Carlista convencido, veterano de la Guerra Civil y marcado por dos gravísimos accidentes, “Agustinico” pertenece a aquella extinta saga de pamploneses protagonistas de mil anécdotas, que hoy se considerarían inverosímiles.

“Agustinico”, el último castaFoto del archivo familiar

Los hermanos Ángel y Agustín Celaya Zazu llegan a la cita con muchísimas ganas de recordar las aventuras de su padre, del que hablan con una mezcla de admiración, nostalgia y cariño. Enseguida, mientras desparraman sobre la mesa todo tipo de papeles, fotos y recortes de prensa, comienzan a desgranar la vida de su aita. Agustín Celaya Navarro nació en Pamplona durante la Primera Guerra Mundial, prácticamente a la vez que la revolución rusa. Era hijo del pamplonés Bernabé Celaya Lacunza, sastre de profesión, y de Justa Navarro Cía, también de Pamplona. Y además de Agustín, el matrimonio tuvo tres hijos más, llamados Saturnina, Jaime y Villar. Según recuerdan sus hijos, Agustín tuvo algún tipo de accidente grave siendo aún bebé, que le dañó de manera irreversible la columna, retorciéndosela y dejándolo anclado para siempre en una estatura de 1’40 metros, algo inverosímil incluso para la época. Estudió en las desaparecidas escuelas de la plaza de Compañía, aunque cuando tenía nueve años marchó a París con un tío suyo que trabajaba en la embajada española. De allí volvió, al cabo de dos años, dominando el francés y con rudimentos de violín. Muchos años más tarde, aquel instrumento musical terminaría destrozado en una montonera del encierro, a donde Celaya había acudido con la inexplicable intención de tocar música. Vuelto de París se puso a trabajar como pastelero en “La Dulce Venecia”, confitería que hasta hace no muchos años estuvo abierta en la calle Mercaderes.

Carlista empedernido

En agosto de 1936, y cuando tenía 21 años, Agustín se enroló como voluntario en el requeté Tercio de Santiago. Como suele ser habitual en estos casos, no le gustaba nada hablar de la guerra, a la que él se refería como “la bronca”, aunque gracias a varios documentos sabemos que luchó en el frente de Somosierra. De aquella época recordaría sobre todo los 26º bajo cero que hubo de soportar, y que sacaba a relucir cada vez que alguien se quejaba de frío en su presencia. De regreso a Pamplona se empleó en la fábrica de caucho de Cuatro Vientos, y se casó con Dolores Zazu Lamas, “Lola”, una neska de Villava, cinco años más joven, con la que tendría la friolera de nueve hijos, siete chicos y dos chicas. Los hermanos recuerdan que vivían en un piso-alforja situado en la esquina entre Chapitela y Calceteros, y que, cuando los nueve hijos le pedían la paga al unísono, Agustín solía poner cualquier excusa para pasarse al otro lado de la casa, aprovechando para escapar por las escaleras. Forofo seguidor de Osasuna y socio del Muthiko, Celaya conservó siempre su ideología carlista, fue cofrade de la Hermandad de la Pasión y católico practicante, hasta el punto de privarse de fumar durante la Semana Santa. Como carlista “auténtico” renegó de Franco, a quien consideraba un traidor, y asistía cada año a las semiclandestinas concentraciones de Montejurra, por las cuales luego recibía la “visita” de la policía secreta, y la correspondiente multa. Aquello le daba igual, y utilizaba cualquier excusa para manifestar su pasión legitimista. Así, por ejemplo, cuando por Navidad pasaba bajo su casa la cabalgata de los Reyes Magos, él solía proferir desde la ventana desaforados “¡Viva el Rey!”, asegurándose de que los oyera cierto policía que vivía justo enfrente.

:::

» **Tarea planteada a**
Saca de los registros cada línea que contenga la cadena "icon".

(Registros sin procesar)
:::

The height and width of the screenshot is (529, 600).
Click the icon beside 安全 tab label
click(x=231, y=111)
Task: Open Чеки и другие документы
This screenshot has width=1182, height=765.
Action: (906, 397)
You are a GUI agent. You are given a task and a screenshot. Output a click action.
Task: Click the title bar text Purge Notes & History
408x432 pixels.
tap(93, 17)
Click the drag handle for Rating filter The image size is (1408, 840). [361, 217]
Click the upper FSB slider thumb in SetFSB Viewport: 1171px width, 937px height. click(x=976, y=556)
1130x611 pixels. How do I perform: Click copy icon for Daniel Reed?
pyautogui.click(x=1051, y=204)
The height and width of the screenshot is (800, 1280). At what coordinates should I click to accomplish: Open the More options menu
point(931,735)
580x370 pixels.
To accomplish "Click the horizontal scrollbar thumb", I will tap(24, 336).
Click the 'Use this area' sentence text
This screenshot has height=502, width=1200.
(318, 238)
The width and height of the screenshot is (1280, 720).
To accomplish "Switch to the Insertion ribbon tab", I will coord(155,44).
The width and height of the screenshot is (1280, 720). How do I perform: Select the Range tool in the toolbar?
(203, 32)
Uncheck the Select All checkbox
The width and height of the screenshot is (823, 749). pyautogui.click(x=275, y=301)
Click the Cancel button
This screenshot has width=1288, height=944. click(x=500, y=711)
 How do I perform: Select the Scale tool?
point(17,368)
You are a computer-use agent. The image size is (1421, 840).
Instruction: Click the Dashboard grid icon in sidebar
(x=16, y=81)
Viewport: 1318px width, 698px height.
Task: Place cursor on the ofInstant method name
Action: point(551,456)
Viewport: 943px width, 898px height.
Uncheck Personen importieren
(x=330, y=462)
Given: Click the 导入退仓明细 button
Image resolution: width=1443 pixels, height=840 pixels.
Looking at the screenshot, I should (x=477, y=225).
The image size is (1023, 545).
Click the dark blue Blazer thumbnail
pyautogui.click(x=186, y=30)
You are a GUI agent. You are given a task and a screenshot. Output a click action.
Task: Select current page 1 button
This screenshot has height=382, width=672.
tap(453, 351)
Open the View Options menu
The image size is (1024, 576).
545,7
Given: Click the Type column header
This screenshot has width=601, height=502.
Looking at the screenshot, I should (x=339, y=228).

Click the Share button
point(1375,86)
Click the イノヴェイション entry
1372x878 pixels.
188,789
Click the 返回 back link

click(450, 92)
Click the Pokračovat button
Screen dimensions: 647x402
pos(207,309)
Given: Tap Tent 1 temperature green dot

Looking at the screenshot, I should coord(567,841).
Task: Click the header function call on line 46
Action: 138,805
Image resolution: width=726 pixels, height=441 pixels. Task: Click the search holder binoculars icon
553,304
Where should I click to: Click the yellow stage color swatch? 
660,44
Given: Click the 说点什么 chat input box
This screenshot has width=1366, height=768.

:::

» **Tarea planteada b**
Por favor, extrae de la semblanza de Agustín Celaya todo el fragmento que va desde "Carlista convencido, veterano" hasta "se considerarían inverosímiles.".

» **Resultado del ejercicio a**
Click the icon beside 安全 tab label
1130x611 pixels. How do I perform: Click copy icon for Daniel Reed?
Instruction: Click the Dashboard grid icon in sidebar
Image resolution: width=726 pixels, height=441 pixels. Task: Click the search holder binoculars icon

» **Resultado del ejercicio b**
Carlista convencido, veterano de la Guerra Civil y marcado por dos gravísimos accidentes, “Agustinico” pertenece a aquella extinta saga de pamploneses protagonistas de mil anécdotas, que hoy se considerarían inverosímiles.